_Exercise details:_
Give back exactly the stretch of data below from the line holding "Task: Open the Back" through the line holding "You are a computer-use agent. 974x696 pixels.", both ends included, and leave the remaining lines out.

Given entries START

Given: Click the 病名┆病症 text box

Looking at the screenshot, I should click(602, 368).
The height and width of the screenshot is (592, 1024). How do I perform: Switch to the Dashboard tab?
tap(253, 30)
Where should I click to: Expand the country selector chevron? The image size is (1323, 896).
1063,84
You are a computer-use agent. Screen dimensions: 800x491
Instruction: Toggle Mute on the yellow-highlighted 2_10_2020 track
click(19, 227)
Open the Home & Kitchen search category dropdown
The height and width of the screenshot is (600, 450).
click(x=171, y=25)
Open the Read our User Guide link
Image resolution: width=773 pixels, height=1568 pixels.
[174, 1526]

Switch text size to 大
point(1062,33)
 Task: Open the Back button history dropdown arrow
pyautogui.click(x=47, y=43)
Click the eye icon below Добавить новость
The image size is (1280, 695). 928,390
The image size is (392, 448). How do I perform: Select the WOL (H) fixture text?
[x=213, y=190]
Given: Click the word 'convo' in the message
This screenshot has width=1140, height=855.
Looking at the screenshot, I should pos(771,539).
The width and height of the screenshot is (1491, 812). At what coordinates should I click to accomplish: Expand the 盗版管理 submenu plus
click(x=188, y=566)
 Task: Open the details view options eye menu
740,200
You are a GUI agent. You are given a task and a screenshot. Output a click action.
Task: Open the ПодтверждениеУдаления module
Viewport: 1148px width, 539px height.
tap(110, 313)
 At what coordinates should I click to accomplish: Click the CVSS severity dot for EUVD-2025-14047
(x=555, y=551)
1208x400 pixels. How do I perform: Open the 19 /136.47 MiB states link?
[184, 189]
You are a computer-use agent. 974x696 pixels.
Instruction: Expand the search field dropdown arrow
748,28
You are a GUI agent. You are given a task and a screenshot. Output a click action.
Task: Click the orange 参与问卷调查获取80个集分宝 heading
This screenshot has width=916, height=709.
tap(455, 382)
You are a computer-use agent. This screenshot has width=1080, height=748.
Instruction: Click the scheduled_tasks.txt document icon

Given entries END

_Answer to this exercise:_
 Task: Open the Back button history dropdown arrow
pyautogui.click(x=47, y=43)
Click the eye icon below Добавить новость
The image size is (1280, 695). 928,390
The image size is (392, 448). How do I perform: Select the WOL (H) fixture text?
[x=213, y=190]
Given: Click the word 'convo' in the message
This screenshot has width=1140, height=855.
Looking at the screenshot, I should pos(771,539).
The width and height of the screenshot is (1491, 812). At what coordinates should I click to accomplish: Expand the 盗版管理 submenu plus
click(x=188, y=566)
 Task: Open the details view options eye menu
740,200
You are a GUI agent. You are given a task and a screenshot. Output a click action.
Task: Open the ПодтверждениеУдаления module
Viewport: 1148px width, 539px height.
tap(110, 313)
 At what coordinates should I click to accomplish: Click the CVSS severity dot for EUVD-2025-14047
(x=555, y=551)
1208x400 pixels. How do I perform: Open the 19 /136.47 MiB states link?
[184, 189]
You are a computer-use agent. 974x696 pixels.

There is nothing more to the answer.